Rick: That’s a good point. It’d be nice if we could predict the risk and it’d be nice to happen fairly early on. But, again, what I want our listeners to understand is it happens infrequently, usually months afterwards and it is reversible.
Elizabeth: Let’s turn to your final one, again, sticking with the New England Journal of Medicine.
Rick: This comes out of the recent heart meetings. In about 1 in 5 individuals that have atrial fibrillation, the irregular heart rhythm that’s oftentimes treated with a blood-thinning agent to prevent a stroke, they’re subsequently going to need to have a stent, or [they] have what’s called an acute coronary syndrome. That is a near heart attack that requires them to have a stent. Usually when we put a stent in, we use antiplatelet agents, usually two of them. In the person that has atrial fibrillation and a stent, they could end up on both antiplatelet agents and anticlotting agents called antithrombotic agents. That increases the risk of bleeding.
What’s the safest regimen to use in these individuals? The investigators looked at over 4,600 patients from 33 countries that all had atrial fibrillation and subsequently needed to have a stent put in. They randomized them to what’s called a “2×2” trial. With regard to the blood thinner, they either put them on the old standard, coumadin, or one of the newer agents called apixaban. In the second part, they put them on either aspirin or a placebo. By the way, all these were getting another antiplatelet agent called a P2Y12 inhibitor, usually clopidogrel.
When they did all their analysis, here’s what they found. The safest anticlotting agent was apixaban. Secondly is do you need to add aspirin to these blood-thinning agents when the patient is already receiving clopidogrel? The addition of aspirin caused increased bleeding, and it didn’t significantly reduce the risk of what’s called ischemic symptoms, that is a heart attack or another acute coronary syndrome. In essence, what this means is probably the safest regimen in most individuals is to use apixaban and one of the P2Y12 inhibitors like clopidogrel to avoid coumadin and to avoid aspirin after the first week.
Elizabeth: That’s sounding like a take home in many venues that we’ve talked about recently, both the avoidance of coumadin and the avoidance of aspirin. I guess I have to ask, though, what about side effects relative to this strategy?
Rick: The side effect is, actually, a reduced risk of bleeding because the more intensive the anticoagulation regimen increases the risk of bleeding. Then with apixaban versus coumadin, it’s easier, I’m going to say, to regulate it because you don’t have to follow the blood numbers, and you’re more likely to be in a therapeutic range with apixaban than you are with coumadin.

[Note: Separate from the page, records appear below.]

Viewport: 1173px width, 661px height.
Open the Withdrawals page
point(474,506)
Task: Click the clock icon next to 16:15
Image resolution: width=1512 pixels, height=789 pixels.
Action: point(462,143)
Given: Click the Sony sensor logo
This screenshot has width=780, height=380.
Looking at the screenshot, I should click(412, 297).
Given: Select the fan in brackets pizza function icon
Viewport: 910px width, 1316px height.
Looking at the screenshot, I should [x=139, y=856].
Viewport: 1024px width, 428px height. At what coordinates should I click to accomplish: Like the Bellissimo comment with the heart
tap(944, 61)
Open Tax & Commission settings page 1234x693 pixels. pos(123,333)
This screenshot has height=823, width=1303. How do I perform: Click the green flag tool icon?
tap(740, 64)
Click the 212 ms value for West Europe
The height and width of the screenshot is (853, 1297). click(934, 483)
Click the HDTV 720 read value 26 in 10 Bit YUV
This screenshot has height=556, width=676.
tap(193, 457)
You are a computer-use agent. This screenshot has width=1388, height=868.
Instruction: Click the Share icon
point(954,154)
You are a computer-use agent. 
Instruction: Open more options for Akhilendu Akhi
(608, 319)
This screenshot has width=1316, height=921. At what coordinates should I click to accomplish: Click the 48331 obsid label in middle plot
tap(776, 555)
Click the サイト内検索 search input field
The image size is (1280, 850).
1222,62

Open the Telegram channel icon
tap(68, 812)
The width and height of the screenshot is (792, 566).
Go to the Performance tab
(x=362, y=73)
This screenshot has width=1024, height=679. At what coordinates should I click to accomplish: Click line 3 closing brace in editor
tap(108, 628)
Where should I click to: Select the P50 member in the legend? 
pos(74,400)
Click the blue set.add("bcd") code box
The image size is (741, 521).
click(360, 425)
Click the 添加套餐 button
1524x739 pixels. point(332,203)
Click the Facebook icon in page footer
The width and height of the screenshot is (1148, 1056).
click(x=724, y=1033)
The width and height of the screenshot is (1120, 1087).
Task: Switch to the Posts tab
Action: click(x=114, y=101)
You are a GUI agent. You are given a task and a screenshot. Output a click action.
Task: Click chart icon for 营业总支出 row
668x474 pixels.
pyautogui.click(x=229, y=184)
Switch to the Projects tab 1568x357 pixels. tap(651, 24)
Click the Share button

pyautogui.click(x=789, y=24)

Elizabeth: And it’s a lot more expensive, however.
Rick: It is more expensive. There’s no question about it. Fortunately, most insurance companies cover it, again, because the outcome is better and it also avoids the patient having to have frequent blood draws to measure whether their blood is adequately thinned or not.
Elizabeth: Then, on that note, that’s a look at this week’s medical headlines from Texas Tech. I’m Elizabeth Tracey.
Rick: I’m Rick Lange. Y’all listen up and make healthy choices.